Herramienta browser-only
HTML escape y unescape
Convierte caracteres especiales a entidades HTML y viceversa para depuracion y contenido textual.
Advertencia: escapar ayuda en contextos concretos, pero no es una defensa XSS completa para HTML, atributos, URL, CSS o JavaScript.
Useful And Dangerous HTML Escaping Cases
Useful for:
- Showing code examples as text.
- Preventing accidental markup interpretation in text nodes.
- Debugging entity-encoded values.
Do not use for:
- Sanitizing arbitrary HTML by itself.
- Allowing untrusted scripts, event handlers, or unsafe URLs.
- Replacing framework output escaping.
Safer alternatives:
- Use framework escaping by default.
- Use a trusted HTML sanitizer when rich HTML is required.
Privacidad y limitaciones
HTML escaping and unescaping runs locally in your browser. Input is not uploaded.
- Escaping text is not a complete XSS defense by itself; the correct escaping depends on the HTML, attribute, URL, CSS, or JavaScript context.
- Do not use untrusted decoded HTML as executable markup unless your application sanitizes it correctly.
- This tool is for text transformation and debugging, not for replacing framework-level output escaping.
FAQ
Does HTML escaping prevent XSS?
It helps when text is inserted into the correct HTML text context, but complete XSS prevention depends on context-aware escaping and sanitization.

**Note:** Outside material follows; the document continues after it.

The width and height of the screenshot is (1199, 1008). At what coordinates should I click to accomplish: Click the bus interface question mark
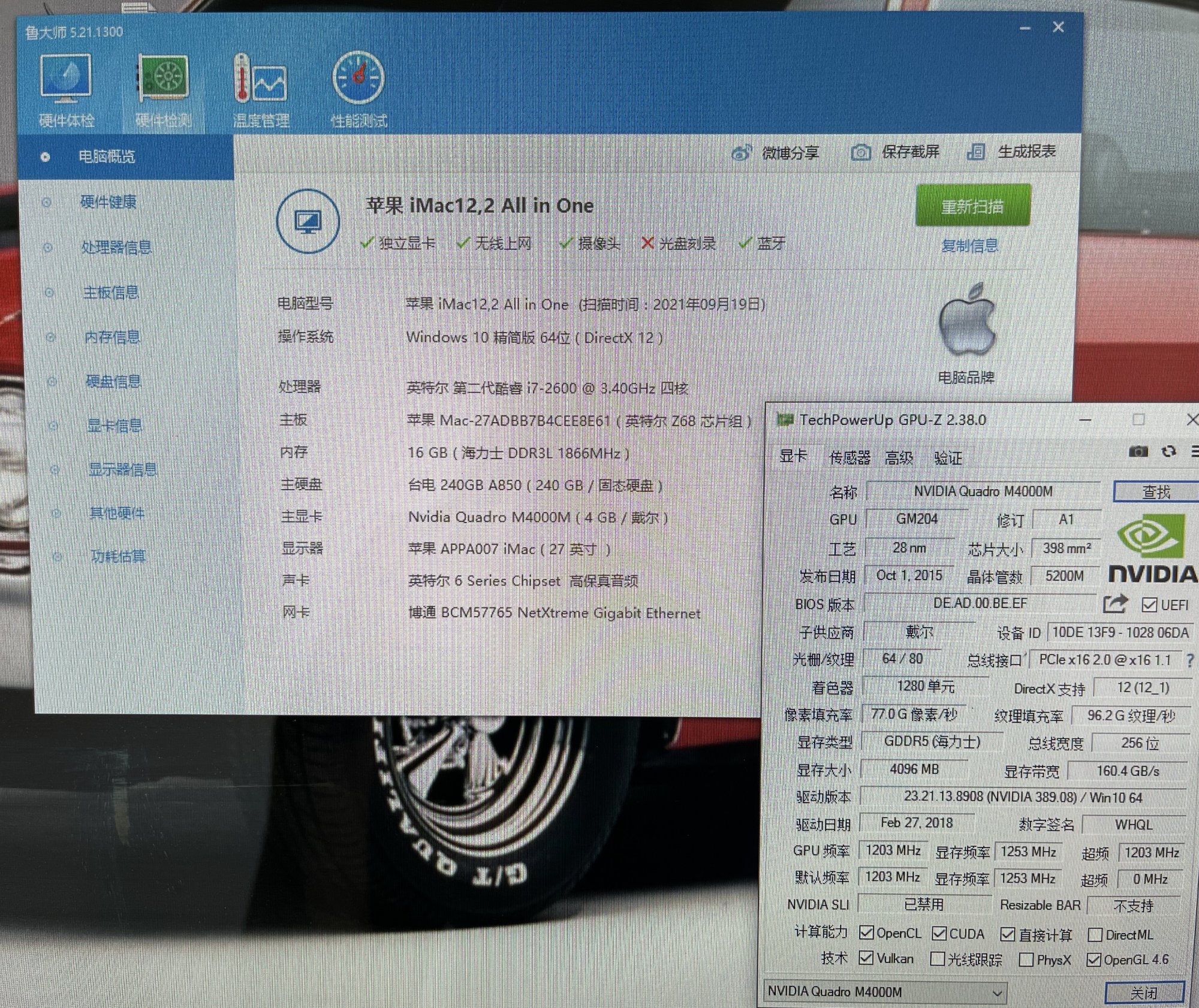pos(1190,660)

Which characters are escaped?
This tool escapes ampersand, less-than, greater-than, double quotes, single quotes, and backticks.
Is unescaping HTML dangerous?
It can be dangerous if decoded content is inserted into a page as trusted HTML. Treat untrusted decoded output as text unless sanitized.
Should I use this instead of my framework escaping?
No. Framework escaping should remain the primary protection in applications. This page is for inspection, examples, and manual conversion.
Why are quotes escaped?
Quotes matter when text is inserted into HTML attributes. Escaping them reduces accidental markup breakage.